▶ Exercise data
*** Block opens ***

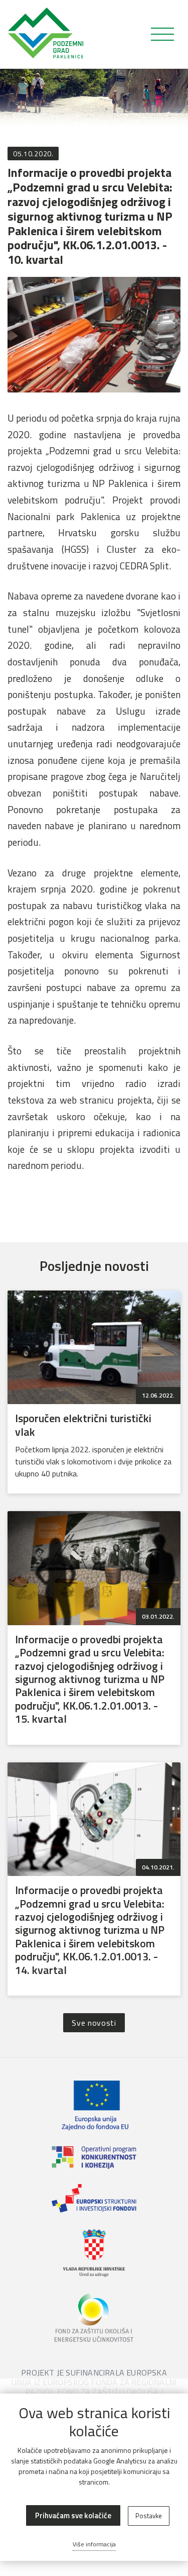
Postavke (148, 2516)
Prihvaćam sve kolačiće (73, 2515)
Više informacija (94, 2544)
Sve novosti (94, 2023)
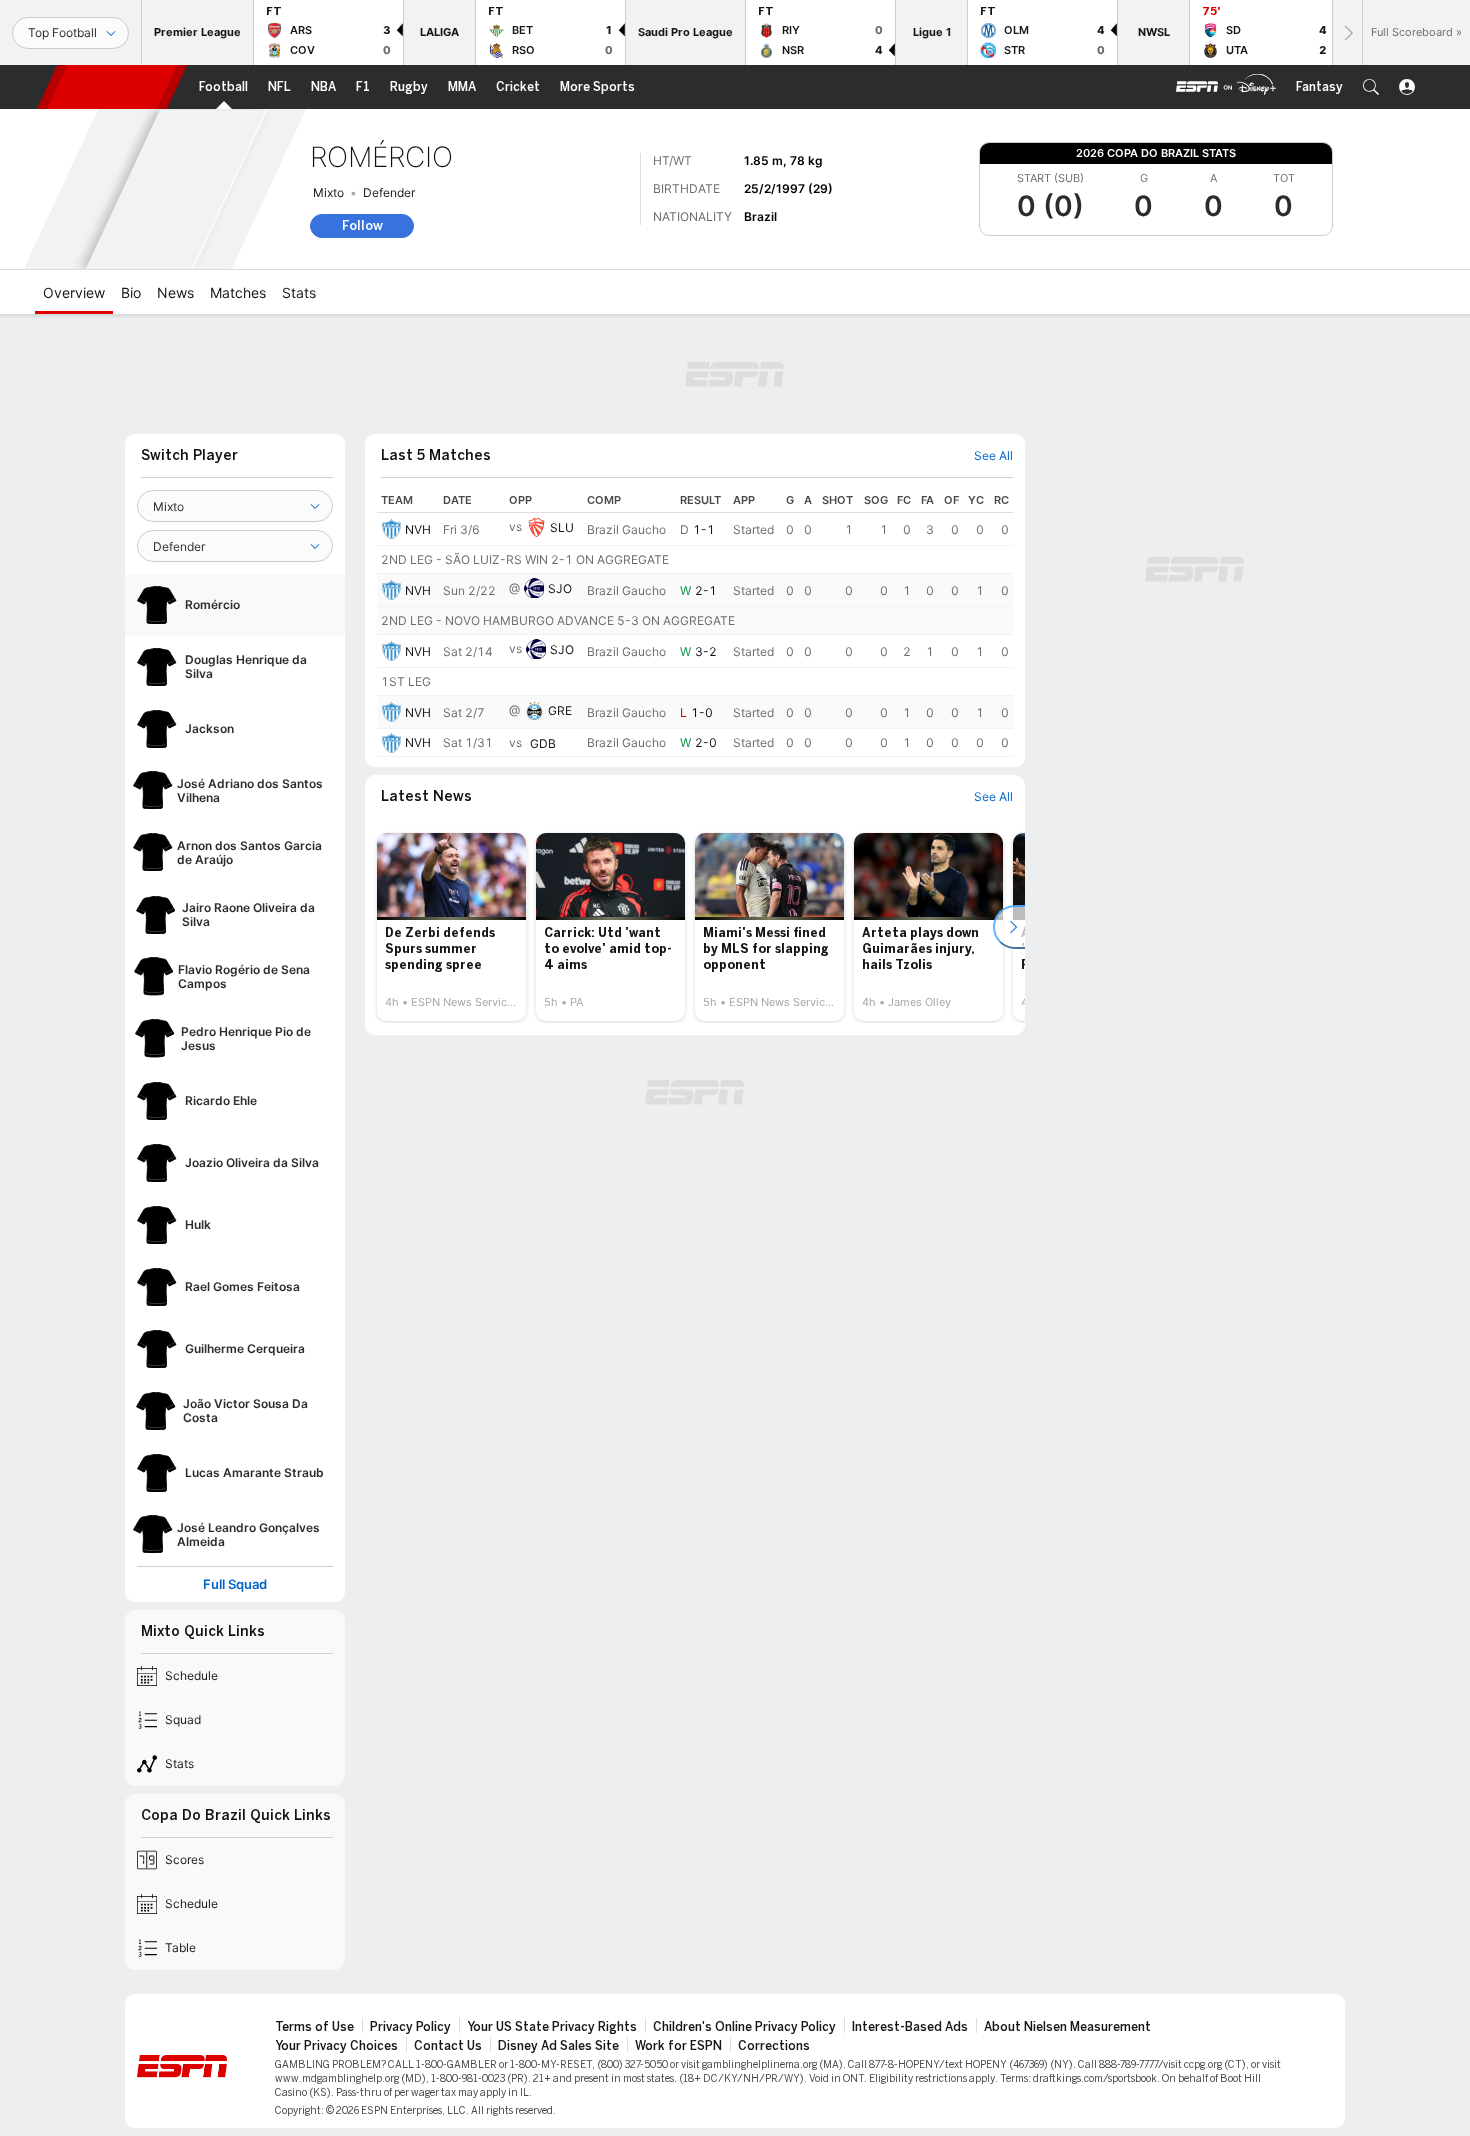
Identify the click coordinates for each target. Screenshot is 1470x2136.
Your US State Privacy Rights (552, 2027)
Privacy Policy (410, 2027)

*** Block closes ***
*** Block opens ***

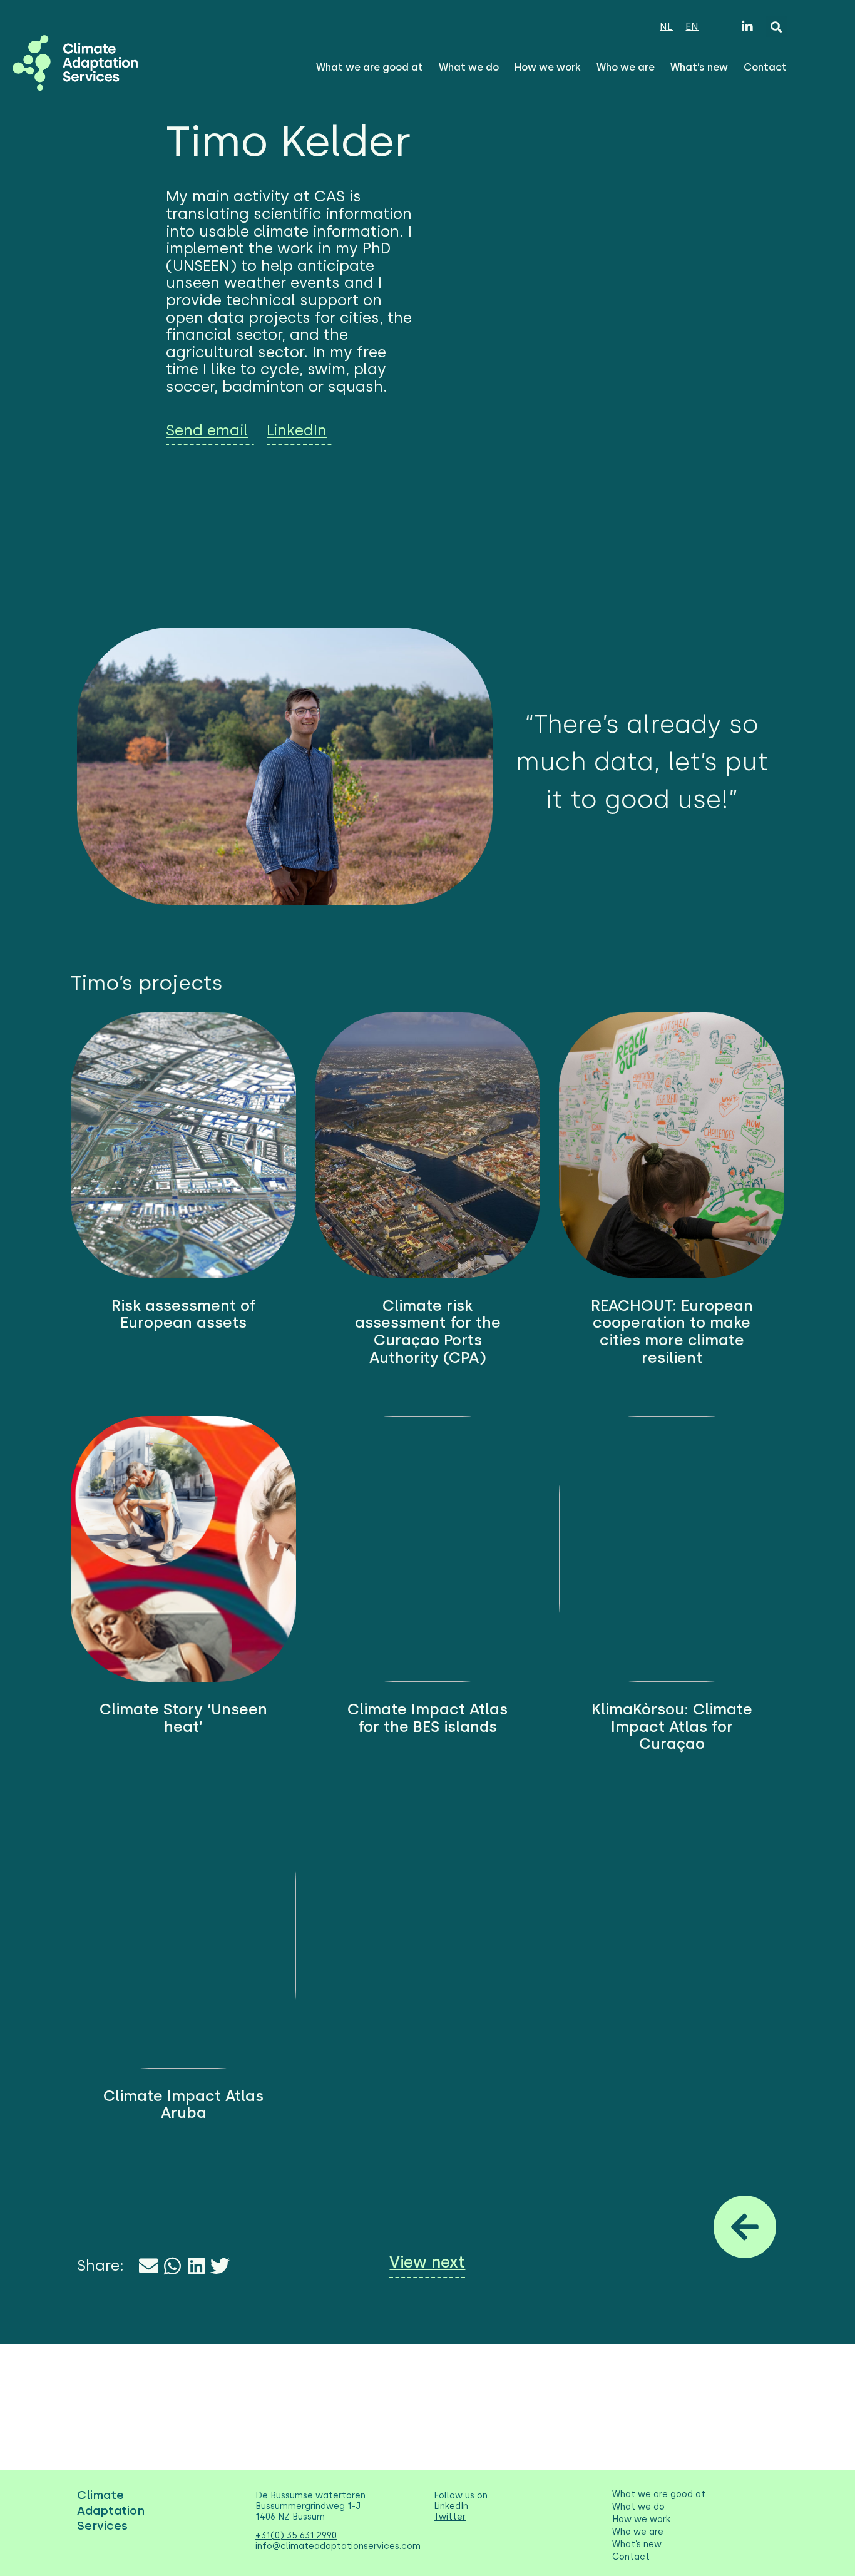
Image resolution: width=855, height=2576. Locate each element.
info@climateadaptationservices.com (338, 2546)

*** Block closes ***

When you reach the line holding "Postavke (148, 2516)" in the listing above, begin retyping exactly, and stop once the line holding "Privacy Policy (410, 2027)" is done; pictures stay out.

Postavke (148, 2516)
Prihvaćam sve kolačiće (73, 2515)
Više informacija (94, 2544)
Sve novosti (94, 2023)
Identify the click coordinates for each target. Screenshot is 1470x2136.
Your US State Privacy Rights (552, 2027)
Privacy Policy (410, 2027)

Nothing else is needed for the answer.